As if California’s natural habitat hadn’t already been through enough over the last few years, a recently published aerial survey of its vast forests by a federal agency has estimated that millions of trees died in 2022 because of drought, high temperatures, insects, disease and overcrowded forests.
The survey, conducted by the U.S. Forest Service from July to October, estimated that 36 million trees had died across a 2.6 million acre area, which is about the size of Rhode Island and Delaware combined.
In 2021, the same survey counted 9.5 million dead trees in the state.
The report details the latest ecological setback for a state in perpetual drought and at constant risk from wildfires. New threats have also emerged, like the atmospheric rivers that brought torrential rain and flooding over the winter.
Researchers surveyed more than 40 million acres of federal, state and private land.
Of the 36 million dead trees, approximately 77% were true firs, according to the report.
However, Douglas firs showed the biggest mortality rate increase. Around 3 million were found to be dead, an increase of 1,650% over the previous year. They were primarily seen in the central Sierra Nevada Range.
Aside from being a valuable resource for the furniture industry, Douglas firs provide food for small mammals, including chipmunks, mice, shrews and red squirrels. Bears eat the sap and songbirds consume the seeds direct from the cones. Raptors also use old-growth Douglas firs for cover.
Of the true firs, red and white make up the largest casualties in 2022, combining for a total of 28 million dead trees. Most of the dead trees were found in Northern California, close to the city of Redding, including the Shasta-Trinity National Forest and surrounding areas.
The severe drought has exacerbated disease and bark beetle infestations, which typically attack weakened, dying or dead spruce, fir and hemlock.
Healthy trees can usually fight off beetle infestations, but with greater competition for scarce water, trees become weakened, according to one California-based expert.
“The real problem here is that our forests are far too dense,” Ryan Tompkins, a forester and natural resources advisor at the University of California Cooperative Extension, told the Los Angeles Times. “And when these forests are really dense, trees are competing for a finite amount of water, particularly in a dry year. While we see these periodic droughts and these periodic tree mortality events, some of this is driven because we’ve normalized these very dense forests.”
Tompkins also said that aside from drought and beetles, extinguishing wildfires allowed trees to survive and grow stronger and bigger - making the competition for water far worse.
California’s wildfires burned 4.3 million acres in 2020 and 2.5 million in 2021, according to CalFire stats. Last year saw less than 500,000 acres burned in the state.
But there have been far worse years for dead trees in California.
At the height of California’s drought in 2016, the U.S. Forest Service counted 100 million dead trees. By 2017, the figure had dropped to 27 million; by 2019, it had fallen to 15 million.
Unfortunately, many of California’s forests are not coming back, according to Jon Wang, assistant professor at the University of Utah.
“The way climate change affects these forests, primarily, is by making the atmosphere hotter,” he told NPR, referring to research he published last year about California’s forest regrowth. “The warmer it gets, the more water that each of these trees needs.”

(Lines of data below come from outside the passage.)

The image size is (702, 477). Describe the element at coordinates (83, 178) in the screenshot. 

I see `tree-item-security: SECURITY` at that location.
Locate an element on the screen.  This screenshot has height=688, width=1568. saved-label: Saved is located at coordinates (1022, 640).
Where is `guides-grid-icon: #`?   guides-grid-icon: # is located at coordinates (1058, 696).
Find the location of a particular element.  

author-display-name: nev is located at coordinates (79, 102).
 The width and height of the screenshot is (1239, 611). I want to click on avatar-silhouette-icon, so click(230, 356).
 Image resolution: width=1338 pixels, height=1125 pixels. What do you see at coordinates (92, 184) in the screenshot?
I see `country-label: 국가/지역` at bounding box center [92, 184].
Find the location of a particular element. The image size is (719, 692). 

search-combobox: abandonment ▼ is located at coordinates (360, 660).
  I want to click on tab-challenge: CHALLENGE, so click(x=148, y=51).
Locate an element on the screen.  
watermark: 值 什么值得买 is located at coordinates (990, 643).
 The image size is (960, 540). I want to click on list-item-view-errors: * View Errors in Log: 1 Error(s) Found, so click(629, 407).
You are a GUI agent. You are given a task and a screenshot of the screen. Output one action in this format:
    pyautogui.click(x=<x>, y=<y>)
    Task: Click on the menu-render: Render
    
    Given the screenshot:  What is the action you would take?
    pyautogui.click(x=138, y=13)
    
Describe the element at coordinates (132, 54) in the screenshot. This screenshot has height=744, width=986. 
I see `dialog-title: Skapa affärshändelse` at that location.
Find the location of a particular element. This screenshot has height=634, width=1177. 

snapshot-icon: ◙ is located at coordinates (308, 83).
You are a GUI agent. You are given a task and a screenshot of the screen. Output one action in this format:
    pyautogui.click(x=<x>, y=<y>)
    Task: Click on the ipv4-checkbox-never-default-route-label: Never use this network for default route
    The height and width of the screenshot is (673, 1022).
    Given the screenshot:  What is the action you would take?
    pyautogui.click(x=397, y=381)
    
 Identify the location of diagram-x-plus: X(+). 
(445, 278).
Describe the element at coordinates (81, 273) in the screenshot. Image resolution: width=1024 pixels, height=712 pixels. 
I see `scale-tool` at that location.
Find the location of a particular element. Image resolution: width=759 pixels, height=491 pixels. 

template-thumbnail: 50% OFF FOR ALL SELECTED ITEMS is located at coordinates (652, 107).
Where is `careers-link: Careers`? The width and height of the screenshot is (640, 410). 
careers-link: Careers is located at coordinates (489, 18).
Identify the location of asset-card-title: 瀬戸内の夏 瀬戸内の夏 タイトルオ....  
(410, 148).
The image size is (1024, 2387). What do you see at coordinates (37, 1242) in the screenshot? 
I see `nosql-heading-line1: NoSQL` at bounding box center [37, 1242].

Without enough water, the trees are more susceptible to disease and wildfires. That’s when the beetles strike.
California has proposed spending billions on wildfire resilience and forest health to combat the issue. The $2.7 billion multiyear spending package through 2026 will help thin out dense forests in strategic areas, spray insecticide on barks of high-value trees, remove trees hazardous to public safety, and monitor landscape conditions.
“Forest health is a top priority for the Forest Service,” said Jennifer Eberlien, Regional Forester for the Pacific Southwest Region, in a press release. “The agency’s 10-year strategy to address the wildfire crisis includes removal of dead and dying trees in the places where it poses the most immediate threats to communities. Working together, we can mitigate the risks of tree mortality and high-intensity wildfire by reducing the overabundance of living trees on the landscape.”